*DIRECTIONS*.
Leave out the pictures and retype everything else in the records below exactly.
*-*-*
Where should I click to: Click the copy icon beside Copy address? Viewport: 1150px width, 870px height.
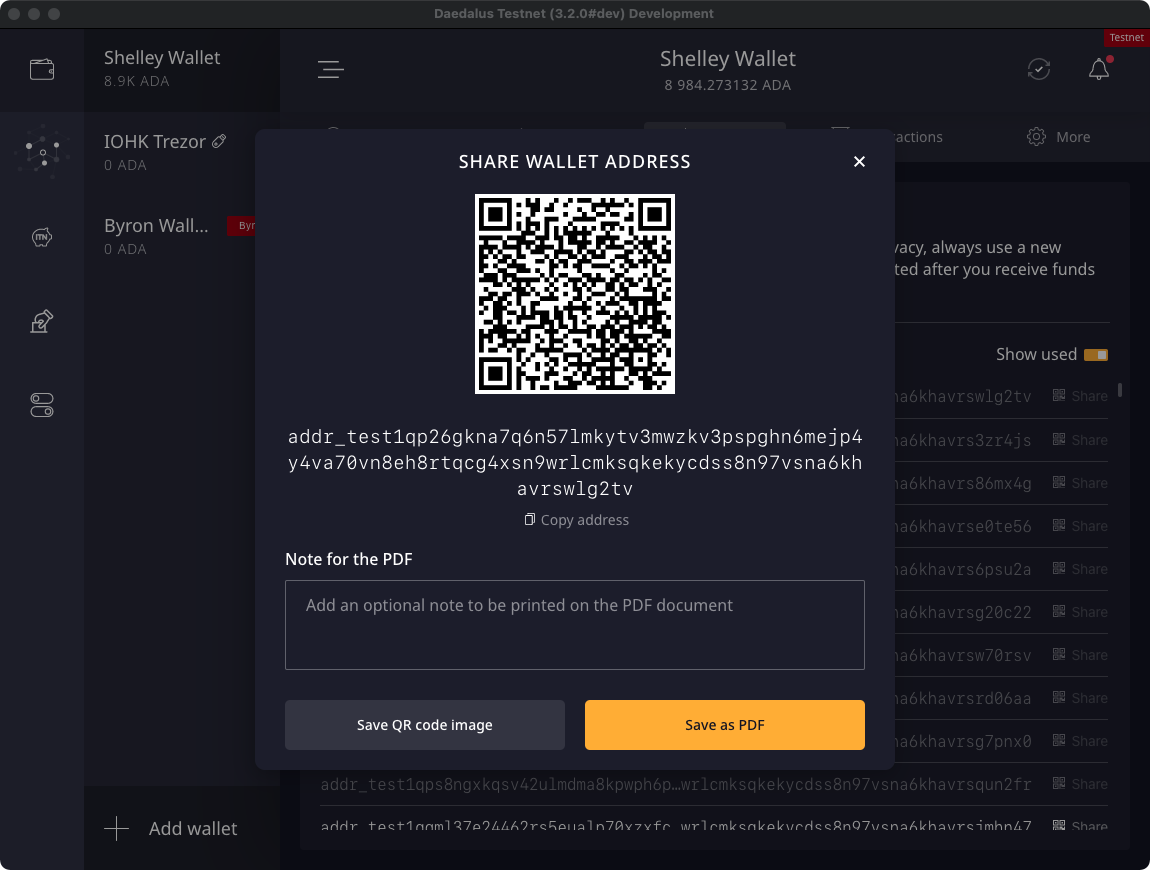529,519
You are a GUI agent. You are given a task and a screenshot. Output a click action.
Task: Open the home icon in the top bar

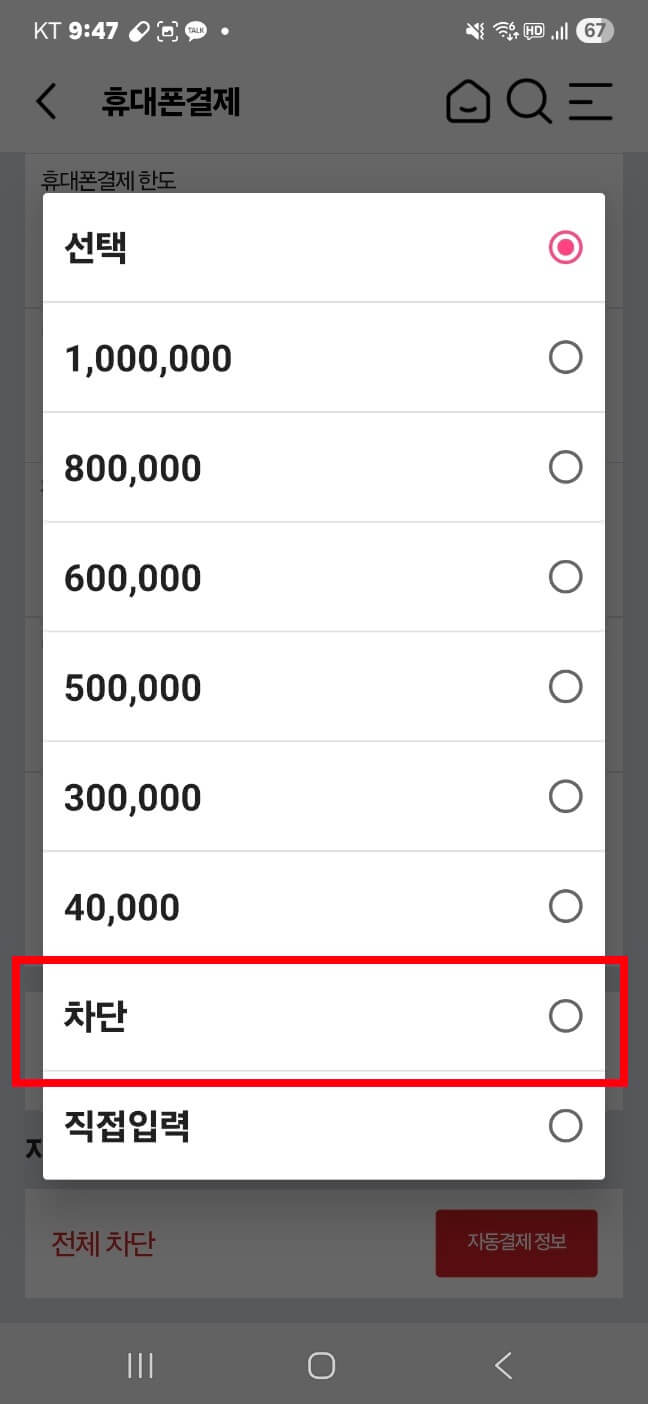click(x=468, y=101)
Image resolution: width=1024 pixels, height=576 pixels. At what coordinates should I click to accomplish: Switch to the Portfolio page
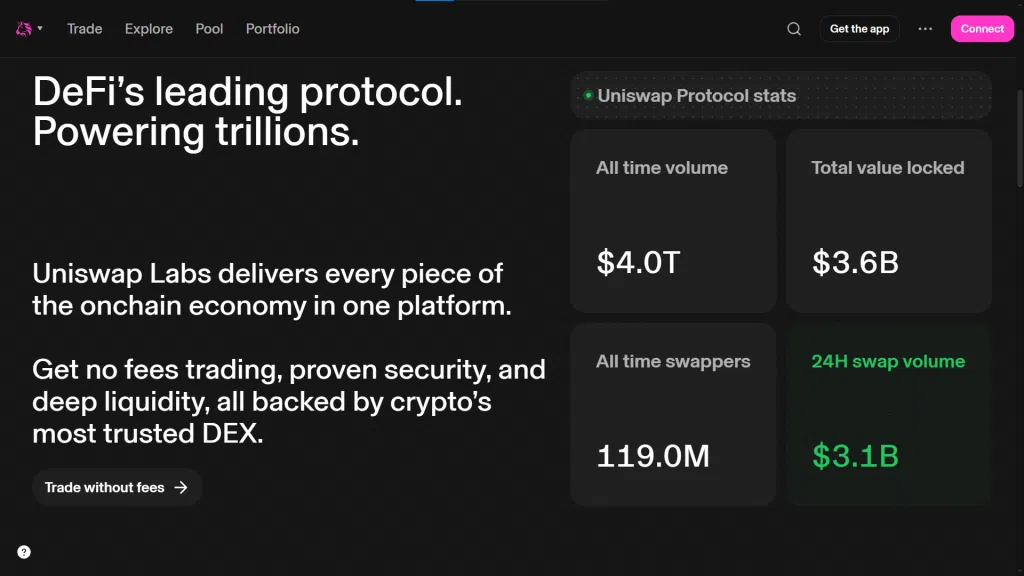[273, 29]
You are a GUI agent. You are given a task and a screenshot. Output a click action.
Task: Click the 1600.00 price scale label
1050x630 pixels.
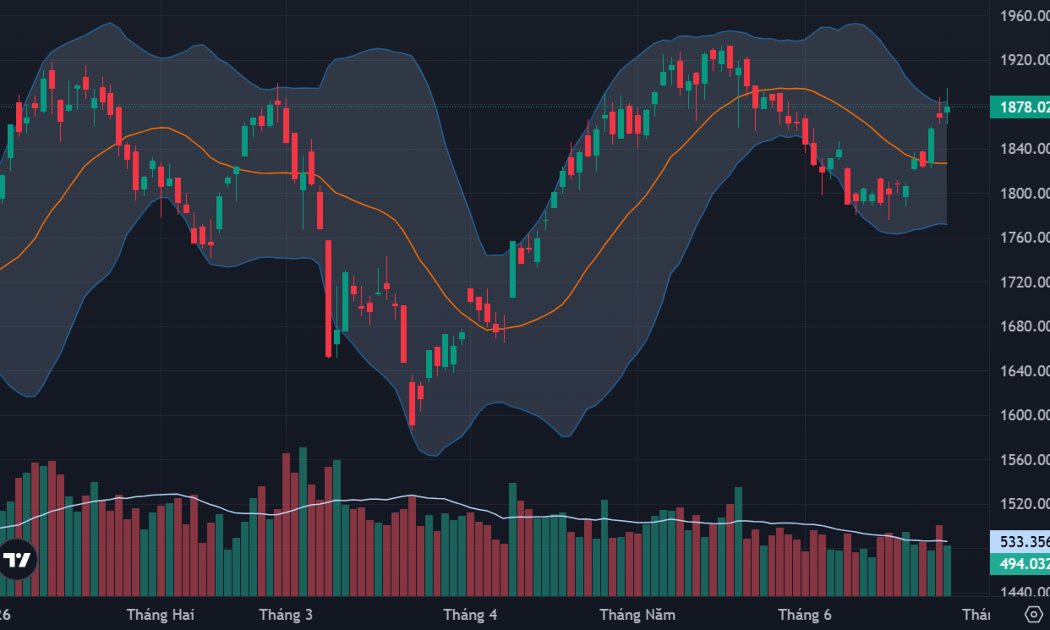pos(1025,415)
*-*-*
*RESPONSE*.
Where should I click to: Click the copy icon beside Copy address? Viewport: 1150px width, 870px height.
529,519
You are a GUI agent. You are given a task and a screenshot. Output a click action.
Task: Open the home icon in the top bar

click(x=468, y=101)
Image resolution: width=1024 pixels, height=576 pixels. At what coordinates should I click to accomplish: Switch to the Portfolio page
[273, 29]
You are a GUI agent. You are given a task and a screenshot. Output a click action.
Task: Click the 1600.00 price scale label
1050x630 pixels.
pos(1025,415)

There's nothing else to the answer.